On Tue, Jun 12, 2018 at 07:24:23PM +0100, Al Viro wrote:
> On Tue, Jun 12, 2018 at 11:24:39AM +0200, Miklos Szeredi wrote:
> 
> > > Note that anything that uses file_dentry() anywhere near ->open(),
> > > ->read_iter() or ->write_iter() is an instant trouble with your scheme.
> > > Such as
> > > int nfs_open(struct inode *inode, struct file *filp)
> > > {
> > >         struct nfs_open_context *ctx;
> > >
> > >         ctx = alloc_nfs_open_context(file_dentry(filp), filp->f_mode, filp);
> > >         if (IS_ERR(ctx))
> > >                 return PTR_ERR(ctx);
> > >         nfs_file_set_open_context(filp, ctx);
> > >         put_nfs_open_context(ctx);
> > >         nfs_fscache_open_file(inode, filp);
> > >         return 0;
> > > }
> > >
> > > You do want to support NFS for lower layers, right?
> > 
> > There's no change regarding how file_dentry() works.  We've just
> > pushed these weird files (f_path points to overlay, f_inode points to
> > underlay) down into the guts of overlayfs and are not directly
> > referenced from the file table anymore.  That shouldn't make *any*
> > difference from the lower fs's pov.
> 
> *owwww*
> I'd managed to push that particular nest of horrors out of mind ;-/
> Having dug out my notes from back then and grepped around...  The real
> mess is not even /proc/*/maps - it's /proc/*/map_files/* and yes, the
> reasons for that kludge are still valid ;-/
> 
> Fuck.  OK, so we want to get rid of ->f_path.dentry accesses and see
> that they don't come back.  Leaving them around due to "it won't come
> anywhere near overlayfs" was a mistake of the same kind as leaving
> d_add() in ->lookup() instances where we'd been certain that filesystem
> would never get exported over NFS.  Just as we'd got open-by-handle for
> e.g.

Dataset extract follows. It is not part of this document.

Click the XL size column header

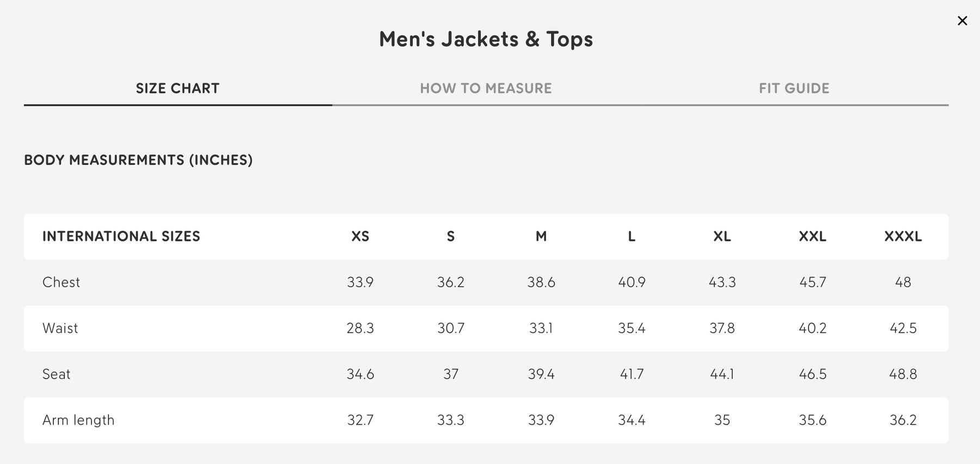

NFS, we'd got nothing to prevent ecryptfs as lower layer in
> overlayfs...
> 
> I hate it, but... consider path_open() objections withdrawn for now.
> Uses of ->vm_file (and rules for those) are too convoluted to untangle
> at the moment.  I still would love to get that straightened out, but
> it's not this cycle fodder, more's the pity...

PS: conversion of ->f_path.dentry is easy and that can probably go this
cycle - it's a fairly trivial change, with no functional changes unless
overlayfs is used with <filesystem>, fixing really bad shit if it ever
gets used thus.  I'm not asking to put that into overlayfs pull *and*
it's independent from the "want to kill that fucking kludge" stuff.
The latter is too hard for this cycle, unfortunately.

^ permalink raw reply	[flat|nested] 83+ messages in thread

* Re: [PATCH 14/39] ovl: stack file ops
  2018-06-12 18:31               ` Al Viro
@ 2018-06-13  9:21                 ` Miklos Szeredi
  2018-06-15  5:47                   ` Al Viro
  0 siblings, 1 reply; 83+ messages in thread
From: Miklos Szeredi @ 2018-06-13  9:21 UTC (permalink / raw)
  To: Al Viro
  Cc: Miklos Szeredi, overlayfs, linux-fsdevel, linux-kernel, Linus Torvalds

On Tue, Jun 12, 2018 at 8:31 PM, Al Viro <viro@zeniv.linux.org.uk> wrote:
> On Tue, Jun 12, 2018 at 07:24:23PM +0100, Al Viro wrote:

>> I hate it, but... consider path_open() objections withdrawn for now.

Is that an ACK for the pull if I follow up with fixes for mmap botch, etc?

>> Uses of ->vm_file (and rules for those) are too convoluted to untangle
>> at the moment.  I still would love to get that straightened out, but
>> it's not this cycle fodder, more's the pity...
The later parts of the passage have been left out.